Con il terzo motivo, infine, la ricorrente, sempre in relazione alla statuizione della CTR appena trascritta, denuncia nullità della sentenza impugnata per violazione dell’art. 115, comma 2, c.p.c., in relazione all’art. 360, comma 1, n. 4, c.p.c. laddove con la censurata affermazione la pronuncia impugnata abbia inteso richiamare un fatto "notorio", poiché, così procedendo, il giudice di merito avrebbe posto a base della decisione impugnata una nozione di fatto notorio difforme da quella prevista dall’art. 115, comma 2, c.p.c. e comunemente interpretata.

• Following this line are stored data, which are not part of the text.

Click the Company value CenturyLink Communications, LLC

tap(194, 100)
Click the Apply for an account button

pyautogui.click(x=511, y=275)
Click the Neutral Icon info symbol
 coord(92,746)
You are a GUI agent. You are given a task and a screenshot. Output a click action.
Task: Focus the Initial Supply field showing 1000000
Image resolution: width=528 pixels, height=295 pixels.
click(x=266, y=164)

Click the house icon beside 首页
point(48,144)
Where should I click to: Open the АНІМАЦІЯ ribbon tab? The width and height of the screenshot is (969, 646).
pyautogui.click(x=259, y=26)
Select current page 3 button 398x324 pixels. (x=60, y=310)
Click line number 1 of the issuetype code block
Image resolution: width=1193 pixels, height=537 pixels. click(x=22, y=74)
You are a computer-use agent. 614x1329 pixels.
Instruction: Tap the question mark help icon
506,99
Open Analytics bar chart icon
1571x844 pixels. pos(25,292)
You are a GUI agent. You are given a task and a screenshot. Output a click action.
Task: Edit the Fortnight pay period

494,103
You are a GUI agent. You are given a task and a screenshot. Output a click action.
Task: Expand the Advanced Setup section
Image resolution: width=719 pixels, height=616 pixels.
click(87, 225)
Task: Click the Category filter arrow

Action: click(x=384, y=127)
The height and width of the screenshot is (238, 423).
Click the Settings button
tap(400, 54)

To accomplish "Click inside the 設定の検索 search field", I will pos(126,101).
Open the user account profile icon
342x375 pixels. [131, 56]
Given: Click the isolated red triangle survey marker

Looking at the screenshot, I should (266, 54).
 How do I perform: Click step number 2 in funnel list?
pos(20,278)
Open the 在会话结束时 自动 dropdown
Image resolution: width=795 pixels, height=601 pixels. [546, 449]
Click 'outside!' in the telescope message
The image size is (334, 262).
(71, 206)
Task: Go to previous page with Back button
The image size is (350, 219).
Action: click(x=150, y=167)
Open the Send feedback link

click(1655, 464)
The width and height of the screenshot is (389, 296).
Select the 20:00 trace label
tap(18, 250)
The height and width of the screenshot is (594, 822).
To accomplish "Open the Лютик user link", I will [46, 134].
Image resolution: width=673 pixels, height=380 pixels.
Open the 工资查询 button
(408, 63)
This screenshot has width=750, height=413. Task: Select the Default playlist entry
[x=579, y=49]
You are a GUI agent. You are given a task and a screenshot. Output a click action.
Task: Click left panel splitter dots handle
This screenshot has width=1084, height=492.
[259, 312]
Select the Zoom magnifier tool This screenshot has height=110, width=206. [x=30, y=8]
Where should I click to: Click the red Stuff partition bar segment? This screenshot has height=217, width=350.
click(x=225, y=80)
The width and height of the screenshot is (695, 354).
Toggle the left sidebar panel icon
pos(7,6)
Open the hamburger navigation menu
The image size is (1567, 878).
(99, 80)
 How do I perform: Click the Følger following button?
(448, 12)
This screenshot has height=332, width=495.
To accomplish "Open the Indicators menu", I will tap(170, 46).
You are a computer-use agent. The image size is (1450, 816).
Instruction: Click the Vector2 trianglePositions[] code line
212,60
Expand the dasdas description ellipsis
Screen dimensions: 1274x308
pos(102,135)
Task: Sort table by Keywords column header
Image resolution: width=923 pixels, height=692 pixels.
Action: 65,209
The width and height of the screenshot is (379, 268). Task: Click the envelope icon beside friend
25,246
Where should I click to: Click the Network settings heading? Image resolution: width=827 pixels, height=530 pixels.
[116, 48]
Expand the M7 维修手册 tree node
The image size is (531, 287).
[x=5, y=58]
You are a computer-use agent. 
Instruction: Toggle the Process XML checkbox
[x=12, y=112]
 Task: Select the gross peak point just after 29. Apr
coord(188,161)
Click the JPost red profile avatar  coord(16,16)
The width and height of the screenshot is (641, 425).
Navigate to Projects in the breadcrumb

Il primo motivo è inammissibile.

Le Sezioni Unite di questa Corte (Cass. 7 aprile 2014, n. 8053) hanno chiarito che la nuova formulazione dell’art. 360, comma 1, n. 5, c.p.c., applicabile, ratione temporis, al presente giudizio, impone che ciò che debba essere oggetto di denuncia come vizio specifico denunciabile per cassazione ai sensi di detta disposizione, sia l’omesso esame di un fatto storico, principale o secondario, la cui esistenza risulti dal testo della sentenza o dagli atti processuali, che abbia costituito oggetto di discussione tra le parti ed abbia carattere decisivo, nel senso che, se esaminato, avrebbe determinato un esito diverso della controversia, avendo altresì precisato che l’omesso esame di elementi istruttori non integra, di per sé, il vizio di omesso esame di un fatto decisivo qualora il fatto storico, rilevante in causa, sia stato comunque preso in considerazione dal giudice, ancorché la sentenza non abbia dato conto di tutte le risultanze probatorie.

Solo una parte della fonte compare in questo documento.